─── Raw data ───

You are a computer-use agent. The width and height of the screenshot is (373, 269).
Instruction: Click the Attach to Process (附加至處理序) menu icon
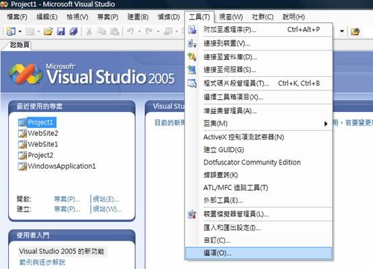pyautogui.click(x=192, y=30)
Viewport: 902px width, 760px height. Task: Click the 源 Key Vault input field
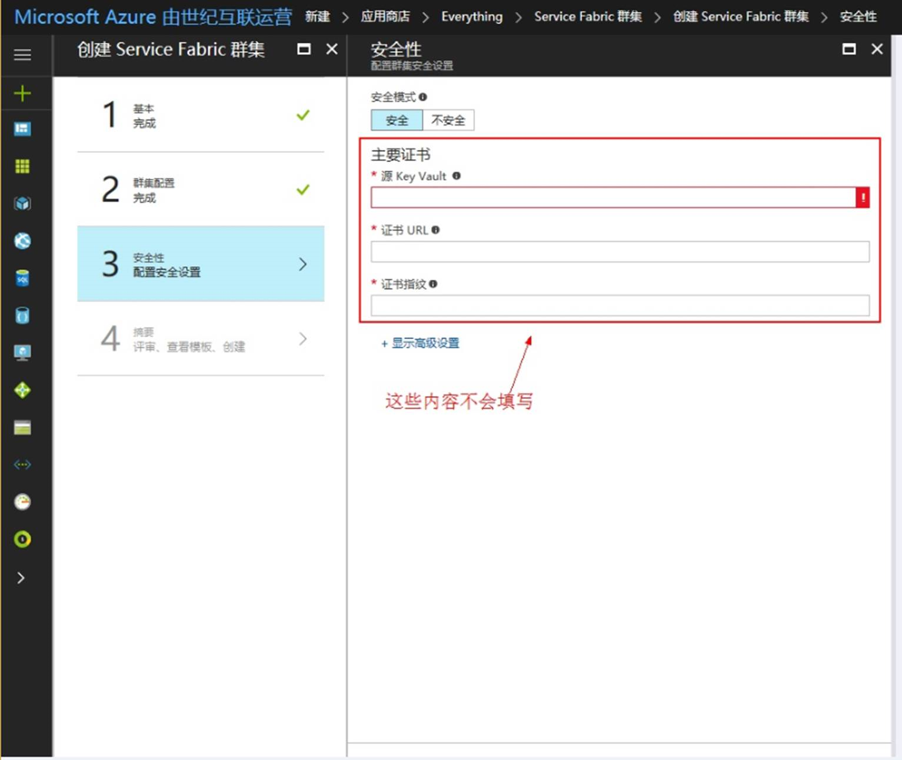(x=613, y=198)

───
─── Raw data ───

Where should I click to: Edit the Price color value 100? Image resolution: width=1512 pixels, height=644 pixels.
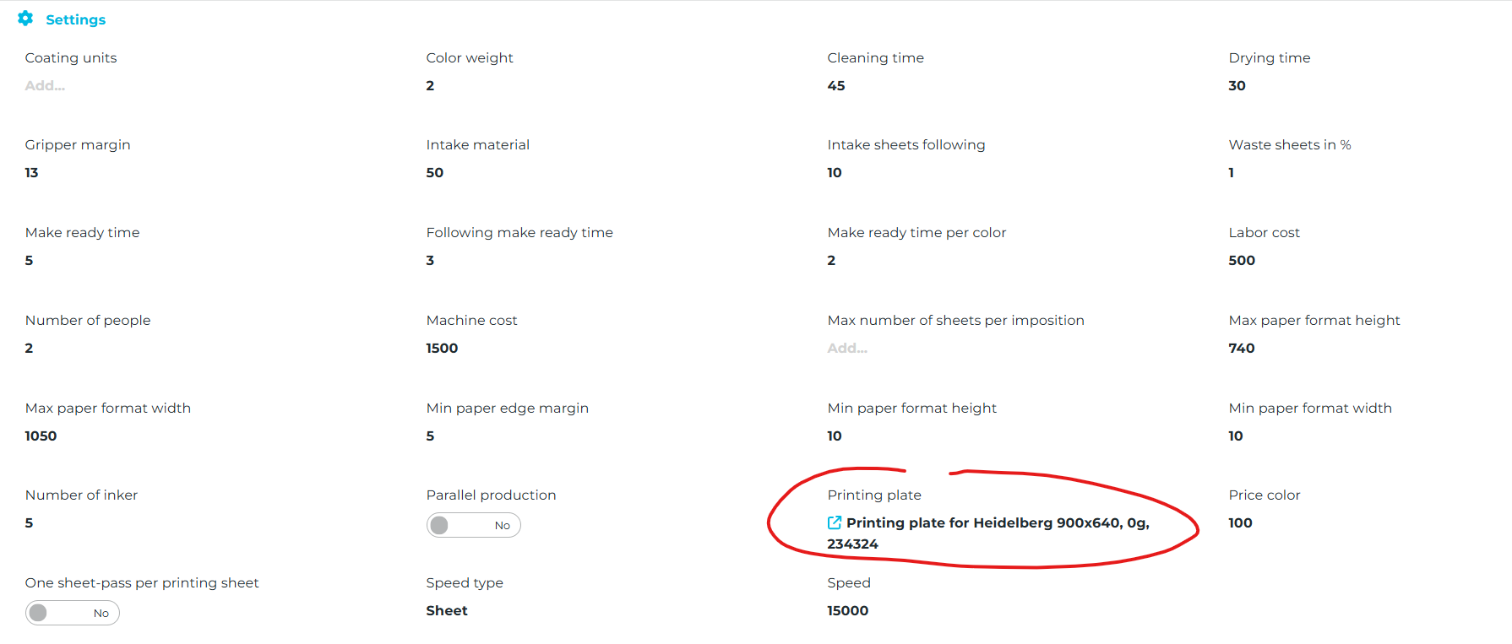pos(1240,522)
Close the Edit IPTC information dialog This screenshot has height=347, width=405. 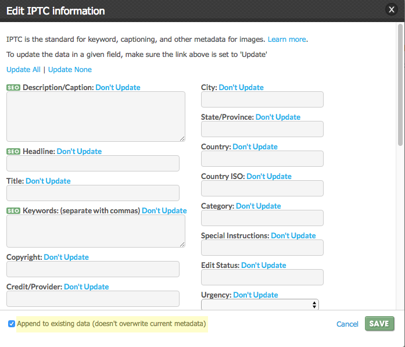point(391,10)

───
─── Raw data ───

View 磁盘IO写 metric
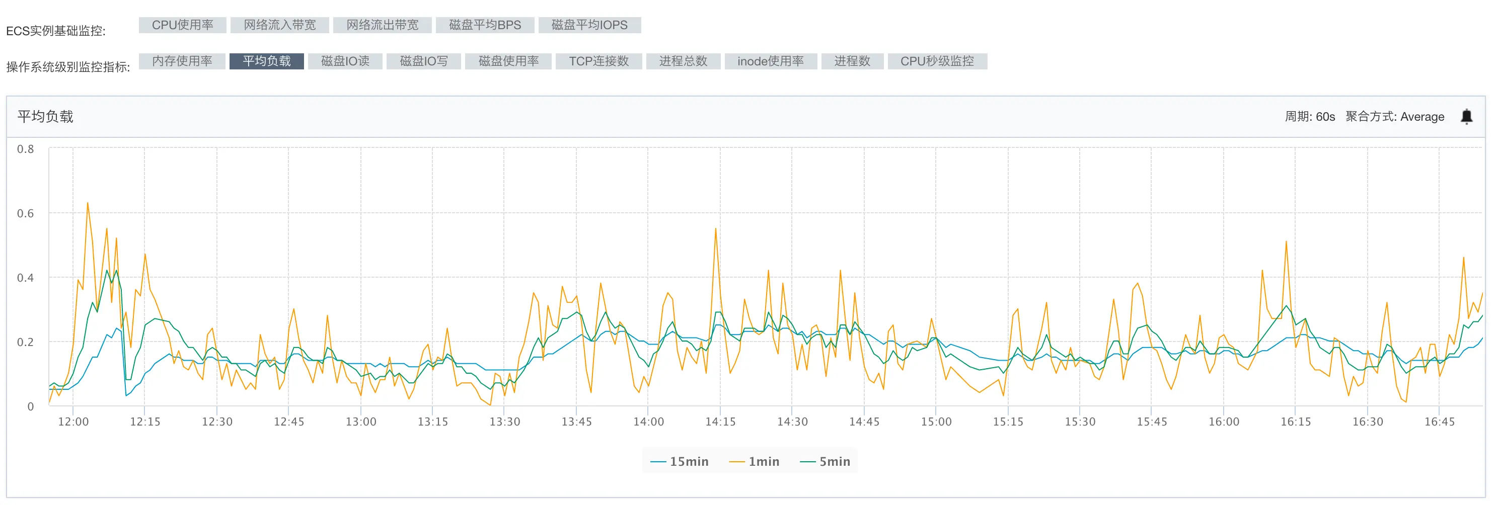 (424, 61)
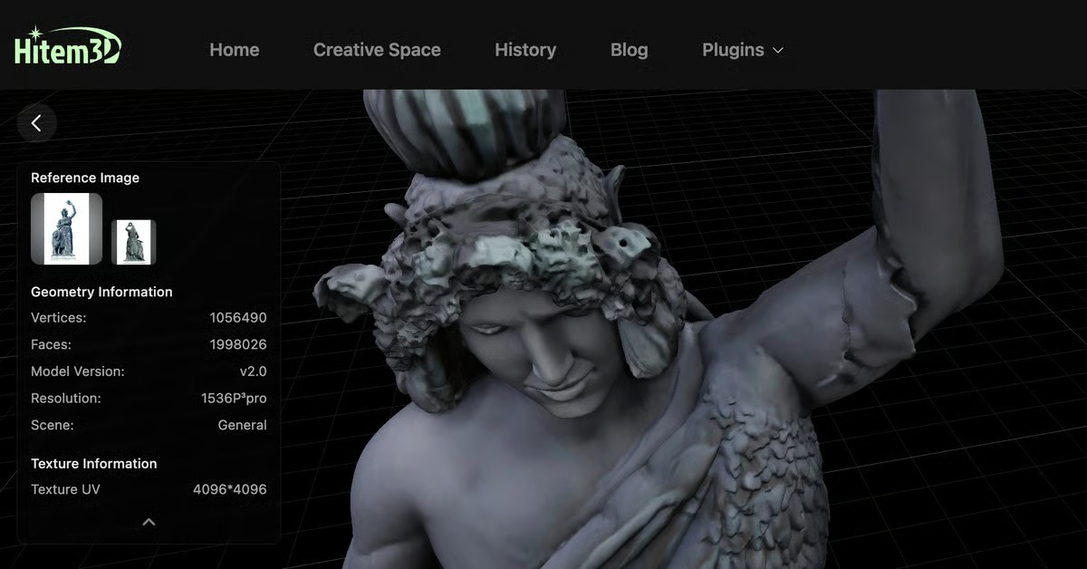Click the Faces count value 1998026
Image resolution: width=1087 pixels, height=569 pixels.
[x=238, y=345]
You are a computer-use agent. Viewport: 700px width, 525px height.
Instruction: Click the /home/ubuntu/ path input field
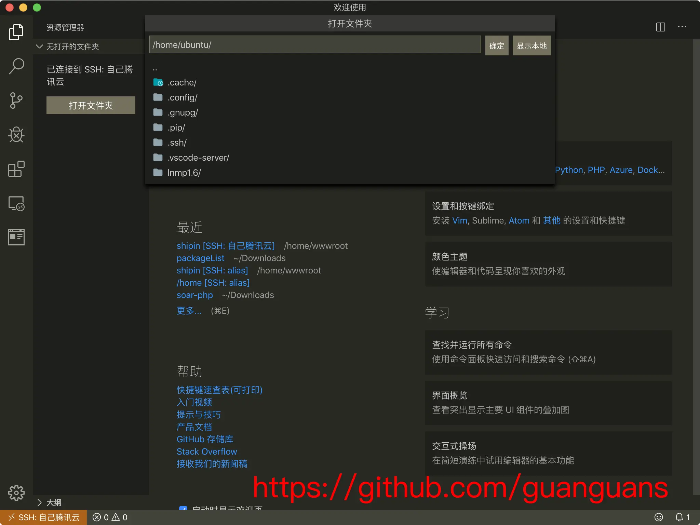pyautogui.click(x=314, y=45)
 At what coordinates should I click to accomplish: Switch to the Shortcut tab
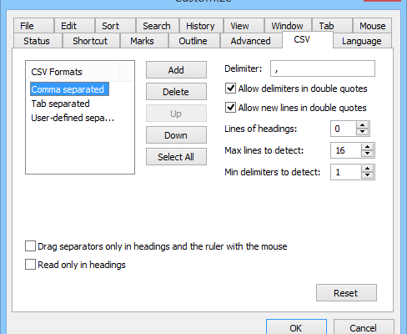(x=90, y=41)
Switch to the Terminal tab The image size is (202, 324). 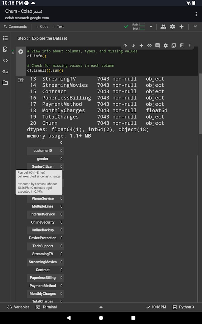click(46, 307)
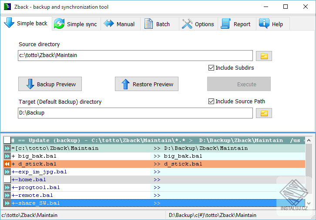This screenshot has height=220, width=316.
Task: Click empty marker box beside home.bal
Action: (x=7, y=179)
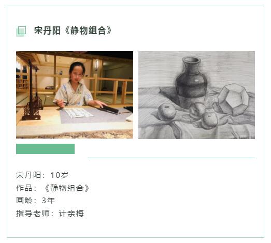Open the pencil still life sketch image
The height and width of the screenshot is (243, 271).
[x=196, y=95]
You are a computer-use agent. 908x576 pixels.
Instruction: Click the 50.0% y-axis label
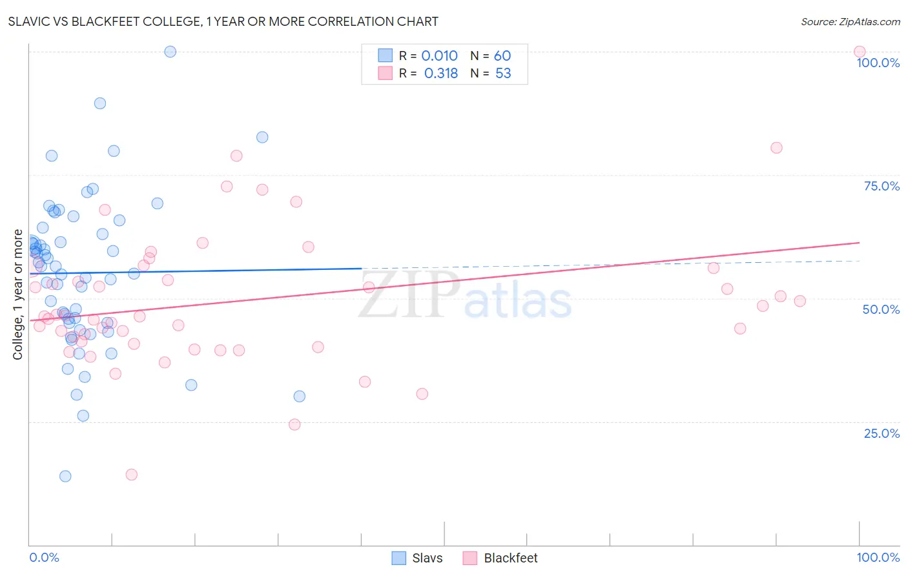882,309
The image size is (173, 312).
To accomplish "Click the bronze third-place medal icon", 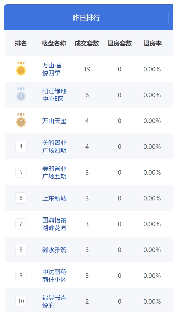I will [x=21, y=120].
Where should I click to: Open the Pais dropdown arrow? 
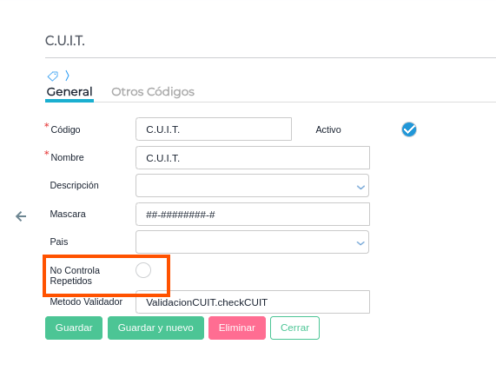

───

**Set exercise:** Return the stretch of the records above from the line containing "You are a computer-use agent. The" through the line containing "(x=613, y=198)", reproducing those lines exactly and leaving out the pictures.

**Worked solution:**
You are a computer-use agent. The width and height of the screenshot is (373, 269).
Instruction: Click the Attach to Process (附加至處理序) menu icon
pyautogui.click(x=192, y=30)
Viewport: 902px width, 760px height. Task: Click the 源 Key Vault input field
(x=613, y=198)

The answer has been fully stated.